With the seventies line-up of Fleetwood Mac reunited and on top of the charts again with their smash live album The Dance, Stevie Nicks was back in business after a decade of lean years in the studio. That made a new Nicks’ solo compilation a smart marketing move. The snag was, given Nicks lack of top 40 hits since “Rooms on Fire”, her 1991 greatest hits album (Timespace) needed no updating. And, to this day, it still doesn’t.
This must be part of why the powers that be at her label, Modern Records, went with a boxed set. That said, the allure of boxed sets is somewhat mystifying. Fans already have all the music except for the one or two new songs included (which usually aren't anything special). Meanwhile, the casual listener must view a boxed set as expensive overkill. As such, even a life-long fan of Stevie Nicks (like myself), must approach the purchase of Nicks’ three-disc boxed set Enchanted with skepticism. Fortunately, this release is lovingly designed to appeal to Nicks’ fan base. It truly justifies the purchase, while also presenting the best of Nicks’ solo material to draw the less rabid but interested listener. Enchanted did very well upon release, suggesting people were ready for a tribute to Nicks who was – at this stage of her career – assuming her rightful place as a rock legend.
The first two discs of Enchanted focus on her previously released solo material. While the songs are not presented in chronological order, Disc One does draw heavily from her first two albums - Bella Donna and The Wild Heart - while Disc Two leans towards Rock a Little and the work that came after. The casual listener will get almost all of Bella Donna and six tracks off The Wild Heart. Four or five tracks are taken from her other albums but, since these efforts were not as consistent, that’s about right. In short, someone could purchase Enchanted in lieu of Nicks’ solo albums and miss out on very little (see next paragraph for some notable exceptions).

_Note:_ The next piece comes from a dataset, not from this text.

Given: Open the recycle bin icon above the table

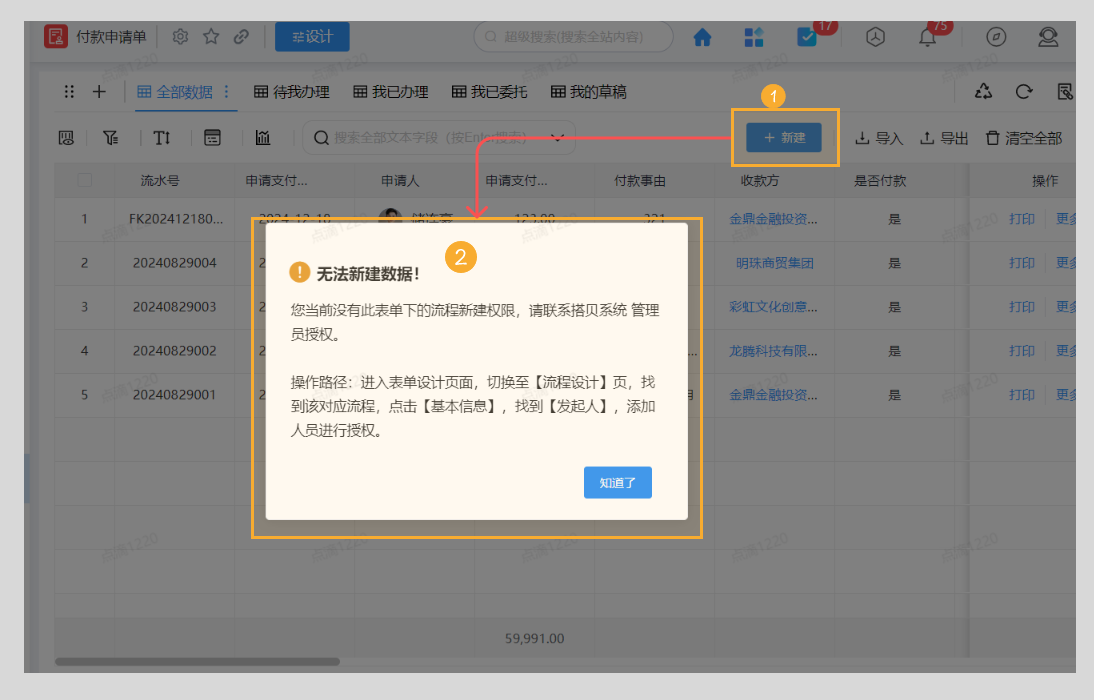Looking at the screenshot, I should [983, 90].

What will appeal to fans about the first two discs is that many of the tracks are alternate takes to the versions on the albums. Given Nicks’ appealing habit of rejiggering how she sings her songs over time, this variation is very welcome to a fan. Nothing strange has been done to the songs. They still have the same sound as the originals, but they have slight, yet notable, nuance. For example, “Leather and Lace” adds a few extra lines to a verse (it might be the single version). Three songs taken from Street Angel – as well as “Rooms on Fire” – are alternate versions. “Whole Lotta Trouble” is the single mix. Further, “Edge of Seventeen” is a live performance from Nicks’ long-lost 1981 White Wing Dove HBO special (it was also the b-side to the single), and “I Can’t Wait” appears in an extended mix lifted from the excellent 1986 maxi-single. There are also a couple b-sides (google the term if you’re a Millennial): “Garbo” was a lovely acoustic ballad on the flipside of “Stand Back” and “One More Big Time Rock and Roll Star” was the b-side of “Talk to Me”. All this makes the first two discs a lot more interesting to a Nicks fan than they would be otherwise.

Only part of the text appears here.